[<prev] [next>] [<thread-prev] [thread-next>] [day] [month] [year] [list]
Message-ID: <c29bd0cb-0907-4c5b-8244-83bbb256d964@redhat.com>
Date: Thu, 8 May 2025 17:37:04 +0200
From: David Hildenbrand <david@...hat.com>
To: Pantelis Antoniou <p.antoniou@...tner.samsung.com>
Cc: Andrew Morton <akpm@...ux-foundation.org>, linux-mm@...ck.org,
linux-kernel@...r.kernel.org, Artem Krupotkin <artem.k@...sung.com>,
Charles Briere <c.briere@...sung.com>,
Wade Farnsworth <wade.farnsworth@...mens.com>, Peter Xu <peterx@...hat.com>
Subject: Re: [PATCH 1/1] Fix zero copy I/O on __get_user_pages allocated pages
On 08.05.25 17:23, Pantelis Antoniou wrote:
> On Thu, 8 May 2025 17:03:46 +0200
> David Hildenbrand <david@...hat.com> wrote:
>
> Hi there,
>
>> On 07. 05. 25 17: 41, Pantelis Antoniou wrote: Hi, > Recent updates
>> to net filesystems enabled zero copy operations, > which require
>> getting a user space page pinned. > > This does not work for pages
>> that were allocated via __get_user_pages
>> On 07.05.25 17:41, Pantelis Antoniou wrote:
>>
>> Hi,
>>
>>> Recent updates to net filesystems enabled zero copy operations,
>>> which require getting a user space page pinned.
>>>
>>> This does not work for pages that were allocated via
>>> __get_user_pages and then mapped to user-space via remap_pfn_rage.
>>
>> Right. Because the struct page of a VM_PFNMAP *must not be touched*.

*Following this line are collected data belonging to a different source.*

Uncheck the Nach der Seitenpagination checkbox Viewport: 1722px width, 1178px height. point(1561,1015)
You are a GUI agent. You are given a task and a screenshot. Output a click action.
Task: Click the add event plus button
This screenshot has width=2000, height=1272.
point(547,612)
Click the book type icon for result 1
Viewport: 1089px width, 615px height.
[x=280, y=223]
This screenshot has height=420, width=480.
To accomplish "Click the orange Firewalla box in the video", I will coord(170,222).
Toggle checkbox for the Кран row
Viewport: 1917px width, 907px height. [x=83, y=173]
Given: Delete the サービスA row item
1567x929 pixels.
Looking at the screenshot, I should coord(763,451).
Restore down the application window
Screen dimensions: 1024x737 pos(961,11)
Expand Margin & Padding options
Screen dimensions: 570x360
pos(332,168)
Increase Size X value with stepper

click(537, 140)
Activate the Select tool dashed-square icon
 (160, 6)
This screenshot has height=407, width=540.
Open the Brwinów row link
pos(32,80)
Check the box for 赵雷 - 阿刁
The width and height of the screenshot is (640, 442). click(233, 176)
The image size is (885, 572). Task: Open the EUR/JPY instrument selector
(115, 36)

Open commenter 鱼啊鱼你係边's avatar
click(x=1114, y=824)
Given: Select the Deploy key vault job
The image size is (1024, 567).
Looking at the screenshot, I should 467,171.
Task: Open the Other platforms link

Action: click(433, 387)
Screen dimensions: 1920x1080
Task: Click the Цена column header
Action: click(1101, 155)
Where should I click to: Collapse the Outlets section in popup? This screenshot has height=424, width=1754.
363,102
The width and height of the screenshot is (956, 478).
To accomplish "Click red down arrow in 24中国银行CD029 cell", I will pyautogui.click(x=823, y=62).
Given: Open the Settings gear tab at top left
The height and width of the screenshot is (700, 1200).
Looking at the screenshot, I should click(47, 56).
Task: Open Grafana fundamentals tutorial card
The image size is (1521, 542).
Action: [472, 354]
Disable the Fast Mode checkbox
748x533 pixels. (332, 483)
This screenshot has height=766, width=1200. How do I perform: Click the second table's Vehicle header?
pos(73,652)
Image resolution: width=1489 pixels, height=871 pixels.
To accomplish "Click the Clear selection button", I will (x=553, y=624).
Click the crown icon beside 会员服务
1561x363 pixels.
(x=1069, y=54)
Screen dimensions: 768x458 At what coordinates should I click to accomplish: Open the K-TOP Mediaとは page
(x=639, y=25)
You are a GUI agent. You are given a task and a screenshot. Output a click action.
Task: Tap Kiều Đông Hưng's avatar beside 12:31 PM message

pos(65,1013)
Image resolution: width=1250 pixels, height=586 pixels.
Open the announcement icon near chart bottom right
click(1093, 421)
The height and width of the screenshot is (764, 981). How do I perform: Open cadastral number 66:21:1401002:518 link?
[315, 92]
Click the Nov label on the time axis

>> It has to be treated like it doesn't exist.
>>
>
> Well, that's not exactly the case. For pages mapped to user space via
> remap_pfn_range() the VM_PFNMAP bit is set even though the pages do
> have a struct page.
Yes. And VM_PFNMAP is the big flag that these pages shall not be
touched. Even if it exists. Even if you say please. :)
See the comment above vm_normal_page():
"Special" mappings do not wish to be associated with a "struct
page" (either it doesn't exist, or it exists but they don't want
to touch it)
VM_MIXEDMAP could maybe be used for that purpose: possibly GUP also has
to be updated to make use of that. (I was hoping we can get rid of
VM_MIXEDMAP at some point)
>
> The details of how it happens are at the cover page of this patch but
> let me paste the relevant bits here.
>
> "In our emulation environment we have noticed failing writes when
> performing I/O from a userspace mapped DRM GEM buffer object.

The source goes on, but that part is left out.